Monday, December 6, 2010

Math: At Which Point Does it Get Absurd?

In the ongoing game of "my computer is bigger and faster than yours" there seems to be one particular calculation that helps determine the winner of the game.

To calculate as many digits of pi as possible. Now I've mentioned pi before but not as something to calculate. One can never calculate pi exactly since it is a transcendental number. The decimal places keep going and going without repeating.

Which makes it a perfect number to calculate on computers because you can keep calculating it for as long as you like. There is no built in limit to how many digits you can compute.

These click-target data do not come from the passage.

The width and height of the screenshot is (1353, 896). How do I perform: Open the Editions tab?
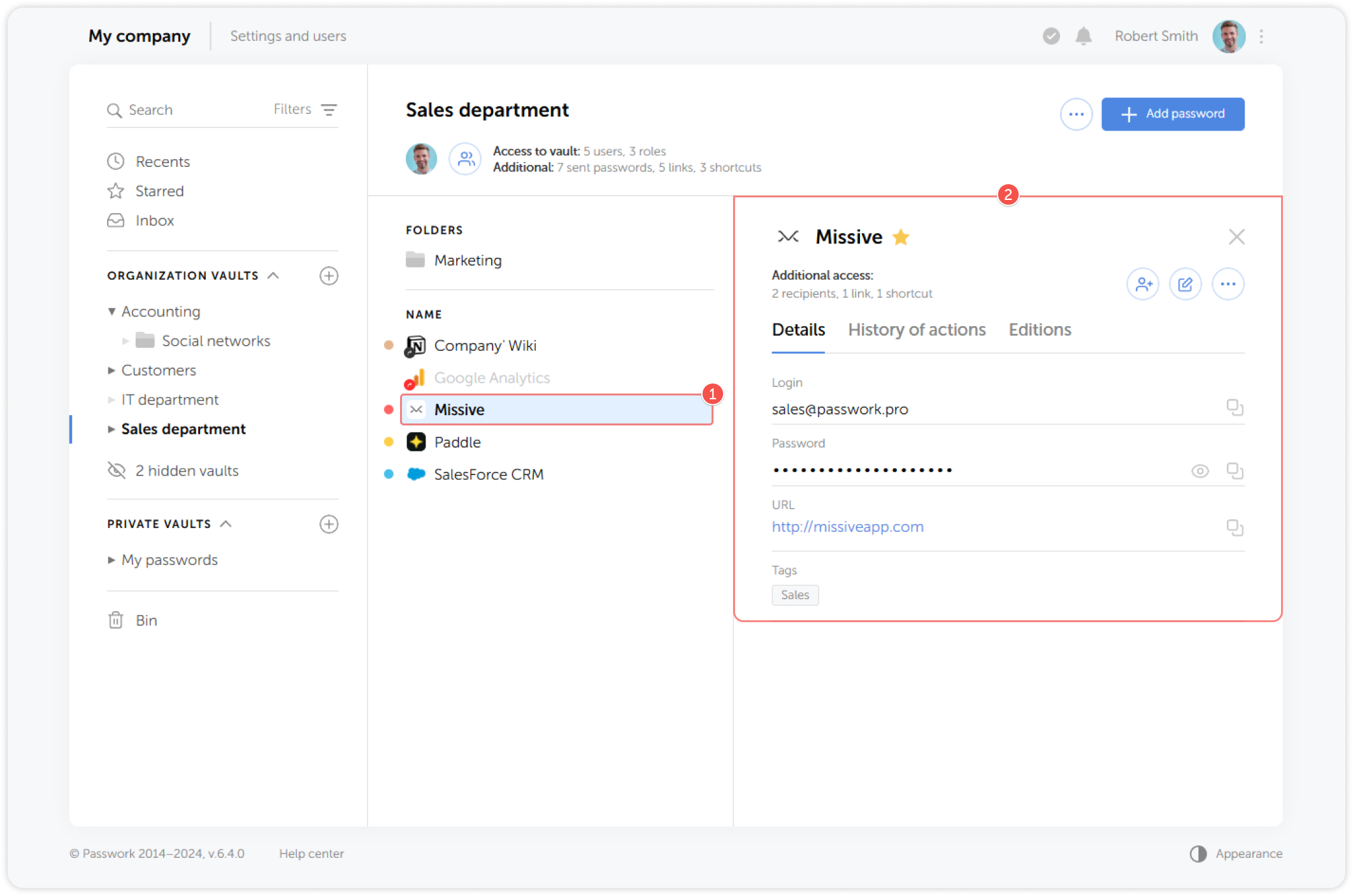1040,330
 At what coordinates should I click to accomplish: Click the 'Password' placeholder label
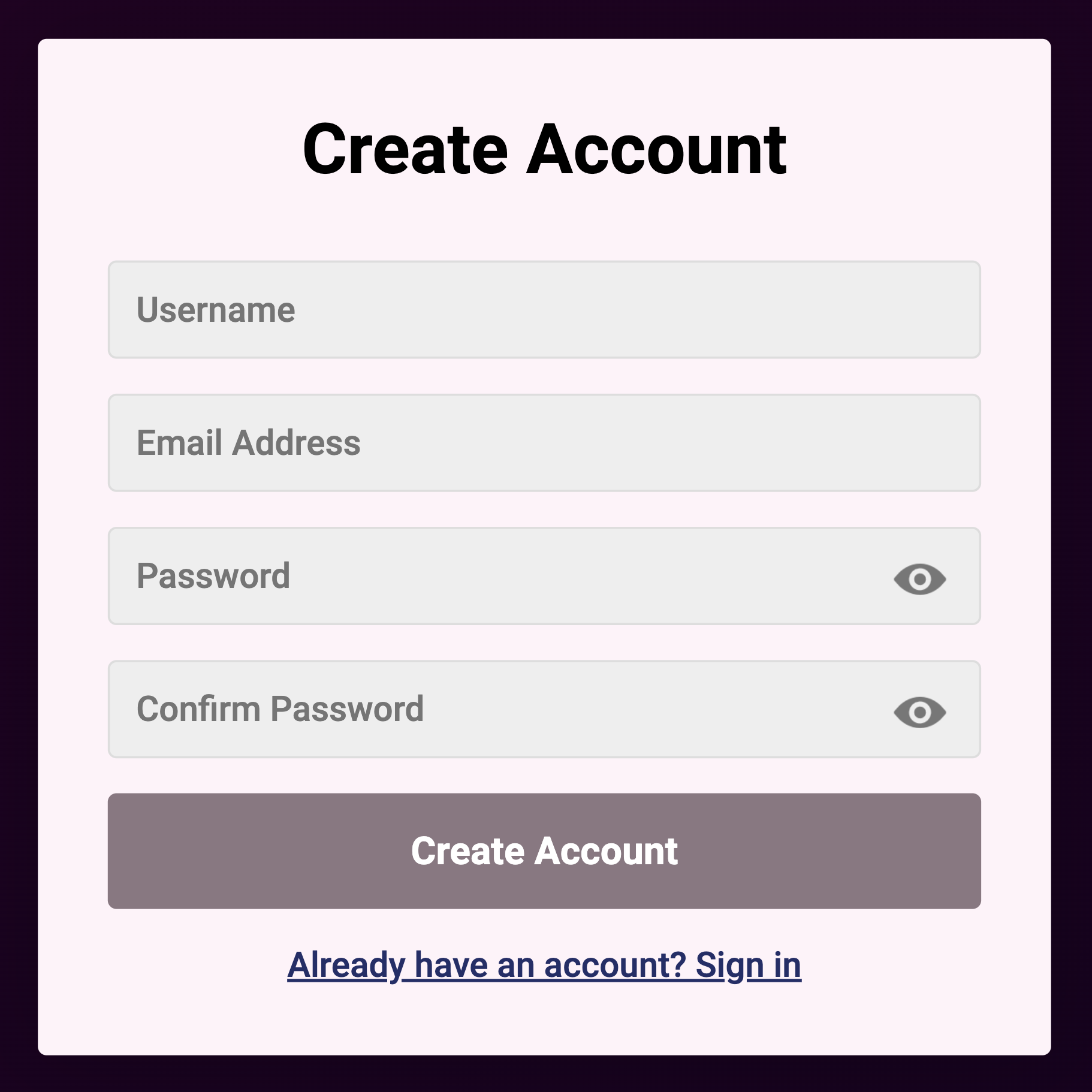213,576
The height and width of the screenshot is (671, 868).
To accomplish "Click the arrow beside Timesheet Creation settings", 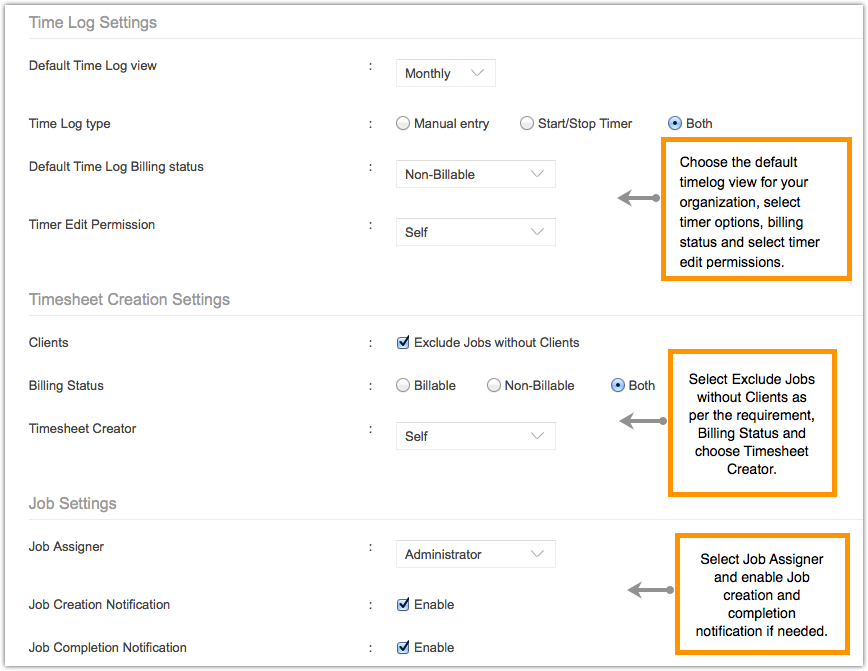I will 643,422.
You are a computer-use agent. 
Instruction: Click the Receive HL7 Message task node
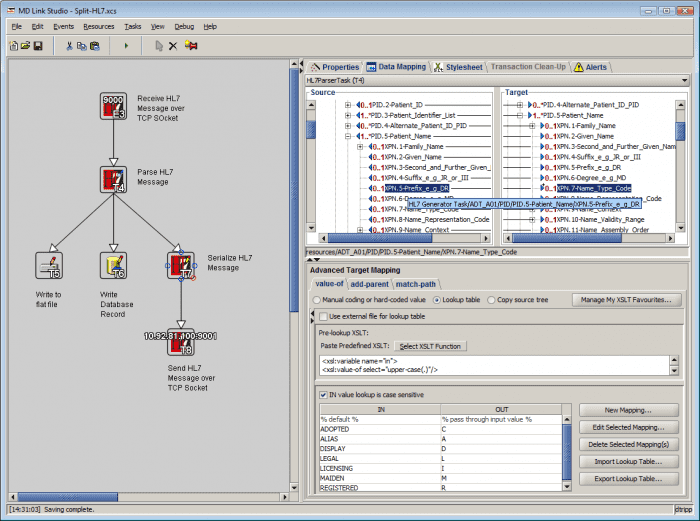pyautogui.click(x=113, y=107)
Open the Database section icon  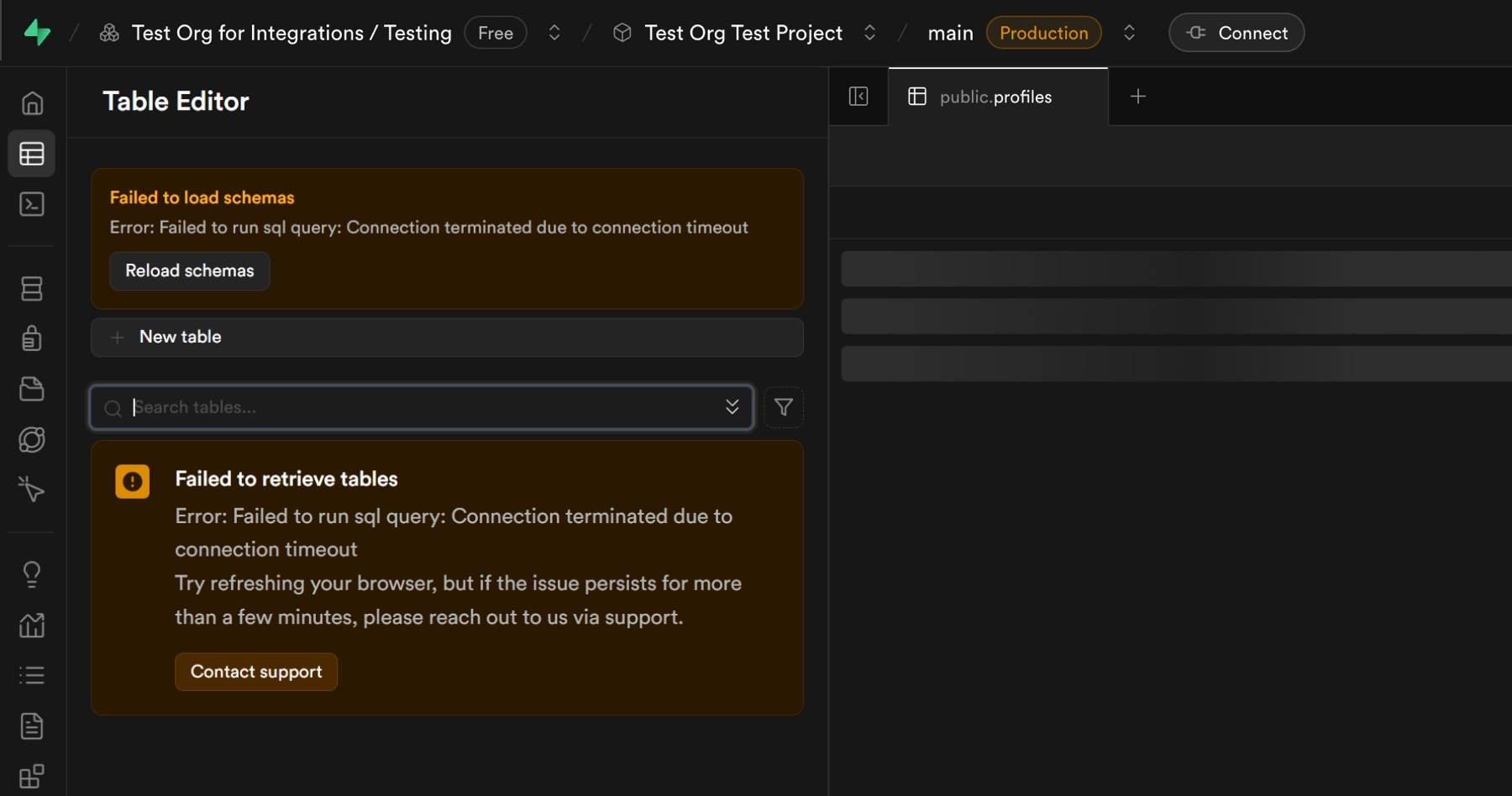(x=32, y=289)
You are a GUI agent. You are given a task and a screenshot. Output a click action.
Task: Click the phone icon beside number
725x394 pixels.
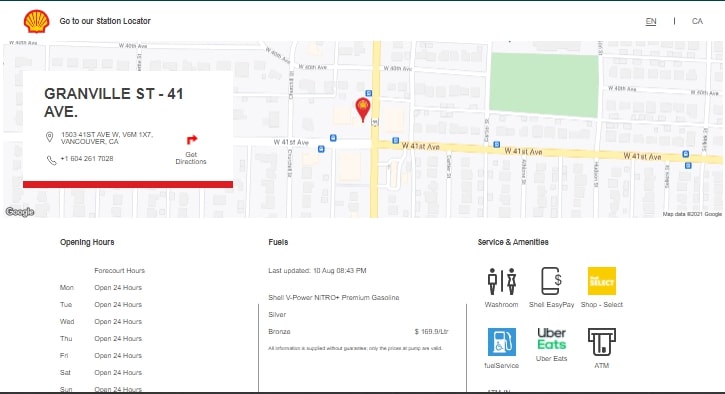coord(51,160)
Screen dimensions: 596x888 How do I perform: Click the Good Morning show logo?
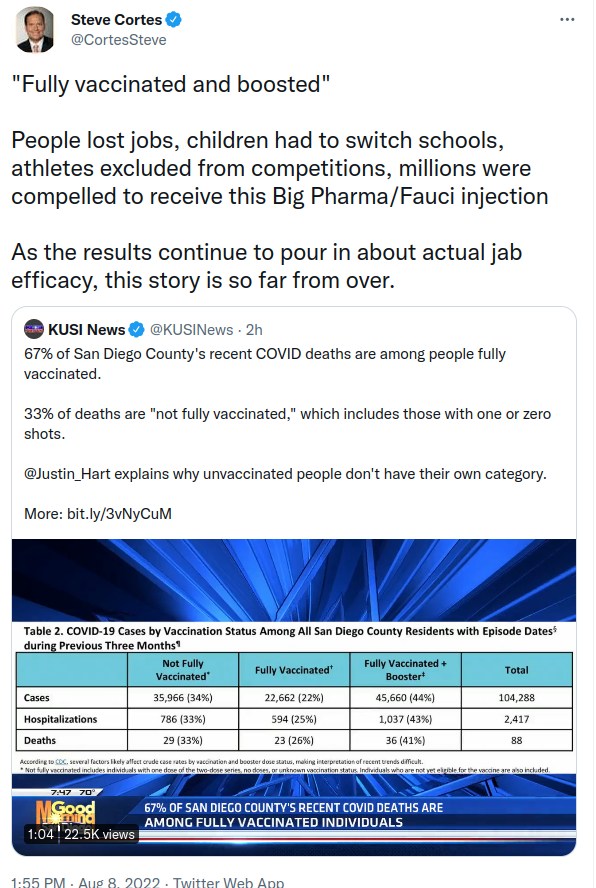66,812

Computing pi by hand is tedious and error prone. Nevertheless over time people sat down and did the calculations. Starting in 1947 or so computers also cranked out digits. Here is a short chronology of the number of digits calculated over time. This list ends in 1999 with a computer calculating 206 billions digits.

Eleven years later that number has been surpassed and not by a little bit. The current record for the number of calculated digits of pi is.... 5 trillion. That's 5,000 billions or 5 million million digits -(5,000,000,000,000).

Better yet it wasn't calculated on a supercomputer nor on a cluster of specialized machines nor on a specially built computer. It was calculated on a desktop computer in 90 days.

Granted it was a fully loaded desktop computer. The specs are within the reach of anyone with lots of cash and access to a computer store:

  • 2 Intel Xeon processors (12 cores total)
  • 96 GB of memory
  • 19 x 2 TB disks and 1 x 1 TB disk
And it ran Windows Server. Given similar (or better) hardware and a bit more time maybe you an calculate a new record yourself.

The story of the calculation, with details, some pictures, and access to the program that did the calculation is all here.

After years of these types of calculations being done on supercomputers and specialized machines it's interesting to note that home computers have progressed this far. I wonder who's taken up the challenge to calculate a few extra trillion digits? I wonder if somewhere there's another high end typical computer cranking away to set a new record.